The study supposedly tallies the millions that would have been saved in 2010 without the automatic pay increases that SB5 would eliminate. Um... what automatic pay increases would those be? The ones that the current union contracts did away with?

To read the article, it's as though the salaries and benefits in question are nothing but numbers in the state ledger. Could we please remember that there are people behind those numbers?! When certain folks like to go on about how overpaid state workers are, I never ever see them quote numbers or salaries. The only mention I've seen in the recent coverage was a commenter talking about the salaries of administrators. So all of our bosses. You know, the non-union upper management. Cutting the salaries and benefits of the actual workers doesn't touch those salaries. And overpaid upper management -- as everyone should realize -- does not equal overpaid worker bees.

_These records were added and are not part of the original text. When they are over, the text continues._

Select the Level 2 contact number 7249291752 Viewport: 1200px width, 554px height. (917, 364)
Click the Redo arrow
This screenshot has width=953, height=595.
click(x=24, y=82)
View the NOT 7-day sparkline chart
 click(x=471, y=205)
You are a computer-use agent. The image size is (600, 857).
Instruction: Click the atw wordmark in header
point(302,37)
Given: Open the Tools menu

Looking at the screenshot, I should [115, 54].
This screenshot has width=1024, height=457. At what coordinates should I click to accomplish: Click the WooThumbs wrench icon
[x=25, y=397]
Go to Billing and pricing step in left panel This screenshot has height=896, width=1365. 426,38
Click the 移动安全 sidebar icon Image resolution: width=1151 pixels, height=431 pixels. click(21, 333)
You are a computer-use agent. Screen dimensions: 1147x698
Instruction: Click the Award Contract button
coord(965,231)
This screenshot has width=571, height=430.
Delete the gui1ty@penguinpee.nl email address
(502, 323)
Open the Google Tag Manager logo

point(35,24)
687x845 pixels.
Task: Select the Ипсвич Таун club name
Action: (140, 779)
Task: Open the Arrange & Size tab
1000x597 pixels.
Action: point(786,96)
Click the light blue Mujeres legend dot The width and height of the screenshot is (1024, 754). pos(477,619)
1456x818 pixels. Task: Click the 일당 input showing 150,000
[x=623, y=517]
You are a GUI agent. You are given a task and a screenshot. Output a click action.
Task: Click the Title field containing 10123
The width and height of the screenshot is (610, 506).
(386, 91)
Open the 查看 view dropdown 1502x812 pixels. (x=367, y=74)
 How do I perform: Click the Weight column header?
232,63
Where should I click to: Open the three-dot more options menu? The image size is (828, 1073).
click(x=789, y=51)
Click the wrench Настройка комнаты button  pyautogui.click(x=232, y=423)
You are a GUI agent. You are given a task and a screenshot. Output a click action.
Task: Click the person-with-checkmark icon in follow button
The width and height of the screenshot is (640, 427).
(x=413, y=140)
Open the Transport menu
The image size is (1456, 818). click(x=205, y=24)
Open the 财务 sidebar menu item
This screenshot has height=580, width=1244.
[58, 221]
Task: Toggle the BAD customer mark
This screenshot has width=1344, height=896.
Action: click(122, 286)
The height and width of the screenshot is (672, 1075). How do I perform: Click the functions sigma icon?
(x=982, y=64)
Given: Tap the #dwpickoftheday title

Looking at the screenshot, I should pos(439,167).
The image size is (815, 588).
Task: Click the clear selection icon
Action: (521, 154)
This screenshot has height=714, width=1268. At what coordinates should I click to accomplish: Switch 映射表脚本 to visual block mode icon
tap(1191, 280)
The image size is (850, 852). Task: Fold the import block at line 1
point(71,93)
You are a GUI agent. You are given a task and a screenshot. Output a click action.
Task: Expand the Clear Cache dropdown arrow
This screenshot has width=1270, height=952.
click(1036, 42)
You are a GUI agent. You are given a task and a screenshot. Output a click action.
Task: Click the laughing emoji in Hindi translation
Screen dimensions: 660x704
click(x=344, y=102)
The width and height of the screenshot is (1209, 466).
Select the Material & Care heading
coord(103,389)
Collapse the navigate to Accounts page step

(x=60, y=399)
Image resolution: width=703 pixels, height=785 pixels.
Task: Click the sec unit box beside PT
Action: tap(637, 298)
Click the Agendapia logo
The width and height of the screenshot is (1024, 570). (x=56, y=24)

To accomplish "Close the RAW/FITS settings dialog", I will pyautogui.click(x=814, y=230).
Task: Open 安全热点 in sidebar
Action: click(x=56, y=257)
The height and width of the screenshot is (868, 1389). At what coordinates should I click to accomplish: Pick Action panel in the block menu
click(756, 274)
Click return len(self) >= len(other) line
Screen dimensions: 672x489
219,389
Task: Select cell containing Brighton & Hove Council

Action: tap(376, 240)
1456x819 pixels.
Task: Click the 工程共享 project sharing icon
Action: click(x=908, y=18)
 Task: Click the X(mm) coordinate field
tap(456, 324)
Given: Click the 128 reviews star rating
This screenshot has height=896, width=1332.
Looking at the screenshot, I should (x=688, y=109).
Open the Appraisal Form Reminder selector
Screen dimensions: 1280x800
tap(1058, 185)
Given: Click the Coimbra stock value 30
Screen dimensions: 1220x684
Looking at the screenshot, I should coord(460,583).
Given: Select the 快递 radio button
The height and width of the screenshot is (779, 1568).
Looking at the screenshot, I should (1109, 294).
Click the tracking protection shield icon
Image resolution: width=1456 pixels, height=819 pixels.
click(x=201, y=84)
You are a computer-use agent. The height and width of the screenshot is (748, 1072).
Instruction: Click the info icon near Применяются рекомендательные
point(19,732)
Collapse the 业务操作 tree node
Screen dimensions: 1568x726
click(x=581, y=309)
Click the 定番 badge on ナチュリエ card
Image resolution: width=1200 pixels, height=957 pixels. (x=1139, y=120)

Though it's "merely" anecdotal, again and again I've watched my professional friends either ignore the public sector altogether or leave the public sector for the private sector. Why, you ask? Because most of the time you make more in the private sector. Period. End of story.

Oy.

Calamity days in Ohio's schools...

"When a high school varsity athletic game or match is canceled because of snow, more than likely it will be rescheduled. We should expect no less of our children’s classroom time."*

For anyone who doesn't know, "calamity days" are days when the schools are closed for things like snow, flooding, power outages, illness, and so on. Once you pass the allowable number of calamity days for one school year, the district has to make up the time. For years, the number of allowable calamity days per school year was five. This school year (2010-2011), that number changed to three. What many don't realize is that without further action by the General Assembly, the number would have returned to five for next school year (so 2011-2012).

In their infinite wisdom, the current General Assembly has decided to change the law back for this school year. (This hasn't actually passed yet, but I'm guessing that it will.)

This is ludicrous. If they want to continue to allow for five days, then extend the school year (something that should be done anyway). Why we're still following a school schedule that was set up in the days when kids didn't go to school when they were needed in the family fields is just beyond me.

*This quote comes to you from an editorial in the TimesReporter.com.